The Evolve GTX is a fully automatic electric longboard. It’s controlled by a hand remote and powered by a rechargeable lithium battery with a dual belt-drive system to the rear wheels. Think of it as a beefed-up Boosted Board, the ubiquitous orange-wheeled boards that were made famous, in part, by YouTuber Casey Neistat. Evolve claims a range of 18 miles on a single charge and a top speed 26 mph on the flats, although I regularly cruise at around 30 miles per hour.
The most annoying part is pairing the Bluetooth remote with the board, something you have to do every time before you ride. Pairing time varies—sometimes it’s instantaneous, other times it can take a few minutes. The remote has four different speed settings that limit your speed and acceleration. The idea is to start easy and switch modes as you become comfortable. My only complaint: I always ride in Fast mode, but the remote starts in Slow, meaning I have to manually switch modes every time. It only takes a second, but it would be nice to be able to permanently set your desired setting.
I’m not much of a skateboarder, but riding the GTX is pretty intuitive. Just plant your feet and pull the trigger. It feels a lot like a regular longboard, except you never have to push, meaning you can cruise up hills with ease. The remote also has a very responsive brake so stopping at lights and Stop signs is a breeze.
The wheels are what makes this board so fun to ride. I’ve also tested a Boosted Board, which uses standard polyurethane longboard wheels. Going 20 miles per hour over rough pavement on those is terrifying. Not so on the GTX, with its eight-inch rubber wheels, which, like bike tires, swallow up cracks and potholes and are very reassuring at high speeds. It also means you can cut through grassy parks or conquer gravel bike paths without a second thought.
- It’s super fun.
- The all-terrain wheels make it more versatile than any other electric skateboard on the market.
- It can be a viable mode of transportation, especially in smaller, less-congested mountain towns.
- It costs as much as a budget mountain bike.
- Bluetooth pairing between the remote and the board can be finicky.

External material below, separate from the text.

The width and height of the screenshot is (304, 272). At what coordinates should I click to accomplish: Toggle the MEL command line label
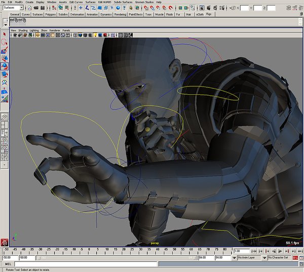point(7,264)
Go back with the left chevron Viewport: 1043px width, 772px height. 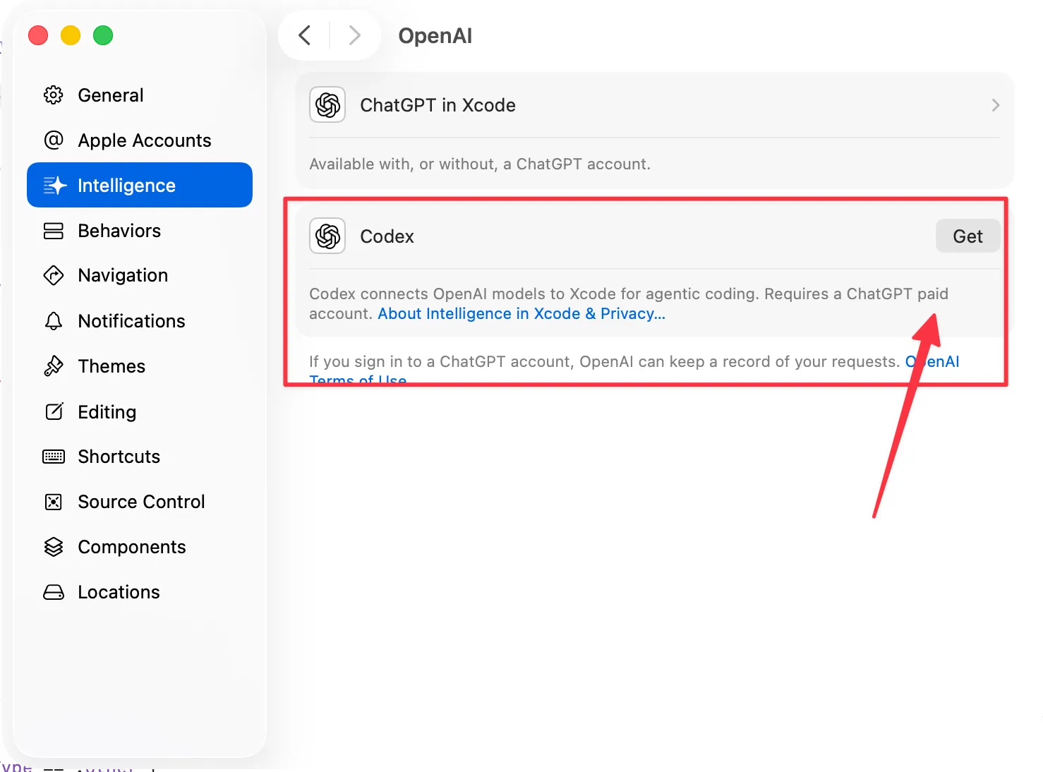point(305,35)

- You don’t get the fitness benefits of commuting to work on a bike.
Should You Buy It?
If you can afford the $1,800 price tag, absolutely. The Evolve GTX costs nearly the same as my previous commuter bike and is half as expensive as our favorite electric bikes. The build quality is top-notch, and after three months of almost daily use, it shows little signs of wear. I have no doubt that I will be able to use this board for years to come (though skateboards aren’t for everyone, and electric versions are probably even less appealing to most people). Plus, there’s no denying that the Evolve GTX is an absolute blast to ride.